In their battle against climbing health-care costs, medical insurers have increasingly turned to "utilization review" as a means of defining necessary and unnecessary treatments.
The process is coming under fire because of the way the reviews are done and because no Maryland agency has the power to review these decisions, which often involve crucial medical questions.
While there are some regulations governing utilization review, they are inadequate, says Del. Joan Pitkin, D-Prince George's, chair of a subcommittee of the House Environmental Matters Committee, which is studying the issue. "We have to put some teeth in the law" to protect consumers, she says.
Often relying on statistical information, utilization-review firms that work for insurance companies examine a prescribed treatment and then decide whether the insurance company will pay for it. The firms usually have an internal appeals process to allow patients or medical providers to challenge their judgments.
These decisions on what the insurance company will pay can come before, during or even after the disputed treatment is provided. This has led to some cases in which patients are left with large medical bills that the insurance company refuses to pay.
In Maryland, neither the state Insurance Division nor the Department of Health and Mental Hygiene has the authority to determine whether treatment is medically necessary.
While the Insurance Division has clear authority over consumer complaints about policy violations, the agency does not decide what is appropriate care.
"That is where we get doctors arguing with doctors," says Philip L. Wickenden, associate commissioner in the Maryland Insurance Division. "We will not put ourselves in the position of making a medical judgment," he says.
However, when the division does receive such cases, it attempts to mediate the dispute and do some "jawboning," Wickenden says. A hearing may also be called, but it will end in a stalemate if the issues are strictly over medical necessity, he says.
When the agency reaches a dead end, the matter is referred to the Department of Health and Mental Hygiene, Wickenden says. He recalls directing six such cases to the department in the last year.
However, the Department of Health and Mental Hygiene ultimately has no authority to decide such cases. "We do not get involved in determinations of medical necessity," says Carol Benner, acting director of licensing and certification for the department. "There is no external arbitration," she says.
Since 1988, utilization-review companies have had to be certified to operate in Maryland. To qualify, the firm has to submit examples of its criteria to the department or cite national standards, Benner says. It must also have "sufficient numbers of qualified personnel" to carry out the review process, she says.
However, there are no regulations detailing what qualifications are necessary. In many cases, the reviews are done by registered nurses, but they could be done by a person with less training, such as a records technician, Benner says.
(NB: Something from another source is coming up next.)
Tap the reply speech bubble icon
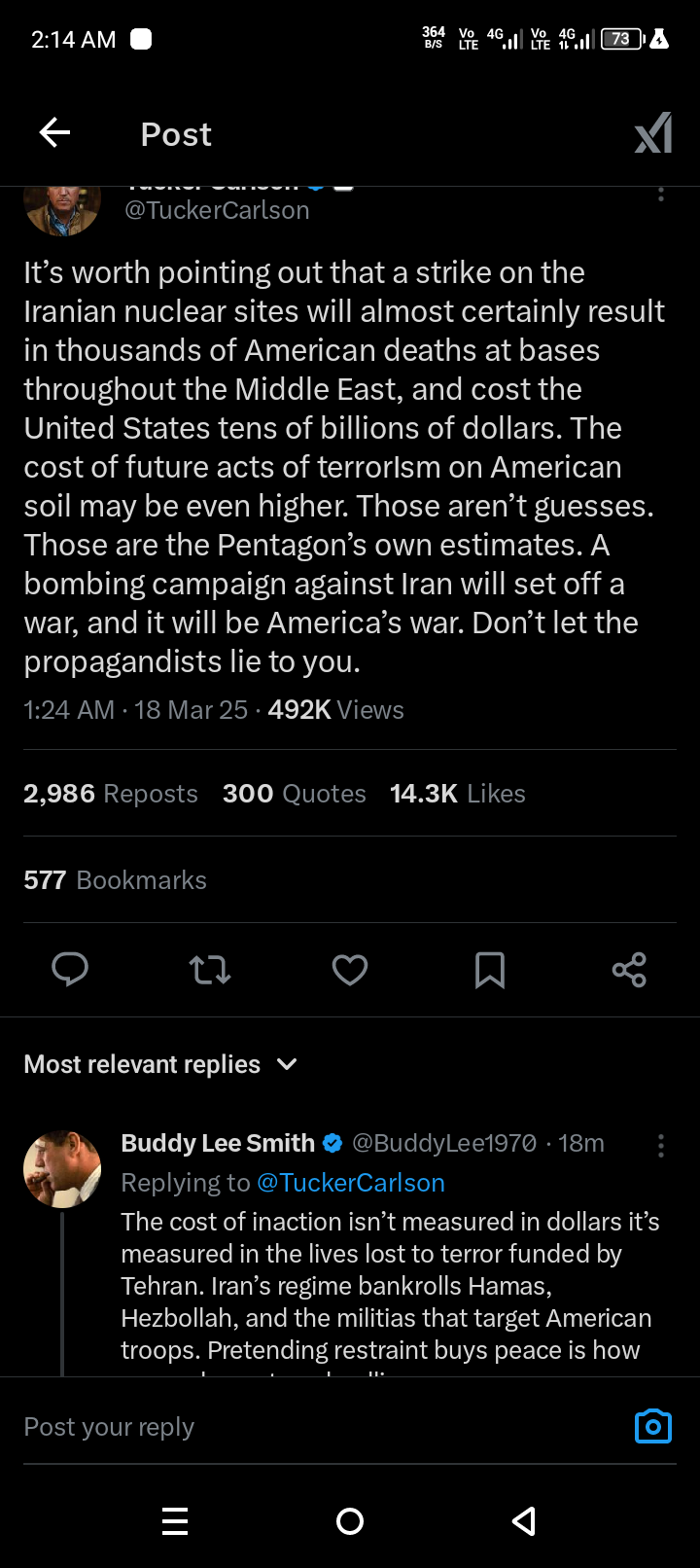click(x=70, y=970)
Yet, most of the review agencies have physicians backing up their examiners, she says.
Maryland Citizen Action Coalition, a consumer group, would like to see a clear chain of appeal, handled either by the Insurance Division or Health and Mental Hygiene. "This is an issue that has not been satisfactorily resolved," says Albert P. Cohen, a board member of Citizen Action and the spokesman for the group on this issue.
"There has to be a clear channel of responsibility," he says. "Otherwise, you get this fast shuffle."
But the prospect of a government agency reviewing decisions is strongly opposed by health insurers and utilization-review companies. "It would be a real concern to us," says Stephen N. Lamb, director of state affairs for the American Managed Care and Review Association.
Lamb says other states are also considering such review processes, and if they are enacted the utilization-review companies would be confronted by a maze of different regulations. "I would be concerned about creating another state bureaucracy," he says.
A better alternative, according to Lamb, is for the utilization-review companies to be accredited by the recently formed Utilization Review Accreditation Commission, which has developed a set of standards. "URAC is the best way to assure industry standards," he says.
The state legislature is studying the possibility of an appeals process. "It's one of the most difficult questions this work group will examine," says Pitkin.
So far, only a handful of states have appeal processes for utiliza
tion-review decisions and most of those are limited to drug and alcohol treatment.
Pitkin says one possible solution would be for an independent company to handle such appeals, with the loser paying the costs. "It has to be timely and cost-neutral," she says.
A less controversial issue is the filing of more specific criteria with the Department of Health and Mental Hygiene. At a meeting Tuesday, the subcommittee voted to draft legislation requiring such a filing.
Some review organizations object to filing their criteria, saying it is proprietary information and would allow the health-care providers to circumvent the system. "It is an individual decision that is best left to each firm," Lamb says.